Bubbles: Bubbles form in economies, securities, stock markets and business sectors because of a change in the way players conduct business. This can be a real change, as occurred in the bubble economy of Japan in the 1980s when banks were partially deregulated, or a paradigm shift, as happened during the dotcom boom in the late '90s and early 2000s. During the boom people bought tech stocks at high prices, believing they could sell them at a higher price until confidence was lost and a large market correction, or crash, occurs. Bubbles in equities markets and economies cause resources to be transferred to areas of rapid growth. At the end of a bubble, resources are moved again, causing prices to deflate. Thus, there is little long-term return on those assets.
CDOs, or Collateralized Debt Obligations, are sophisticated financial tools that banks use to repackage individual loans into a product that can be sold to investors on the secondary market. These packages consist of auto loans, credit card debt, mortgages or corporate debt. They are called collateralized because the promised repayment of the loans are the collateral that gives the CDOs value.

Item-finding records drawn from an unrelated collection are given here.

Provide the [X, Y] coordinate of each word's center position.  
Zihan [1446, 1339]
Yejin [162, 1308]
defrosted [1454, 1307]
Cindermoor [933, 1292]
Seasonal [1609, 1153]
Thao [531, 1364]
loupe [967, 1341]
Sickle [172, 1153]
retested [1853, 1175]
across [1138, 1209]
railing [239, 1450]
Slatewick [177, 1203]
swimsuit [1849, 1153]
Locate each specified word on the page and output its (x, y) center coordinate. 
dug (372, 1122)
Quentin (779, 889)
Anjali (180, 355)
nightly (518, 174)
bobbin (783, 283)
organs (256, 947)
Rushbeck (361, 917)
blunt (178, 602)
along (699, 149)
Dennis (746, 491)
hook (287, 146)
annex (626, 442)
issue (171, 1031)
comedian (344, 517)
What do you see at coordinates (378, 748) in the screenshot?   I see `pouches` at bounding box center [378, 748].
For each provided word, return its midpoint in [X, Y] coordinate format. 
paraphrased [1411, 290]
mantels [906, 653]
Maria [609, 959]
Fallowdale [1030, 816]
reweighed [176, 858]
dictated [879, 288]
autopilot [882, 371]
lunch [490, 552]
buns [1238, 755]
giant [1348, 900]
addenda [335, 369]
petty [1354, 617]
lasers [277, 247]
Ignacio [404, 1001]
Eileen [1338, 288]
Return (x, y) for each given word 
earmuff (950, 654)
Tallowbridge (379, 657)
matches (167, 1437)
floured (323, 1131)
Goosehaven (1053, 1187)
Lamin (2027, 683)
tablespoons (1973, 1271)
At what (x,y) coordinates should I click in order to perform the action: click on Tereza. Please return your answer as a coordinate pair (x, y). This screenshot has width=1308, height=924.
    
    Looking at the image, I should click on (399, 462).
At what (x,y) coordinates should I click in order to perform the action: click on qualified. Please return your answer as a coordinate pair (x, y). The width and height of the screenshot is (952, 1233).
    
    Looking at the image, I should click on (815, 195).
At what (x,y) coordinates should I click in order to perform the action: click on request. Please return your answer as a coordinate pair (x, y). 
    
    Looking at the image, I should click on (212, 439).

Recession: Recession is a normal (albeit unpleasant) part of the business cycle; however, one-time crisis events can often trigger the onset of a recession. In the movie we saw The global recession of 2008-2009 that brought a great amount of attention to the risky investment strategies used by many large financial institutions, along with the truly global nature of the financial sytem. As a result of such a wide-spread global recession, the economies of virtually all the world's developed and developing nations suffered extreme set-backs and numerous government policies were implemented to help prevent a similar future financial crisis.
A recession generally lasts from six to 18 months, and interest rates usually fall in during these months to stimulate the economy by offering cheap rates at which to borrow money.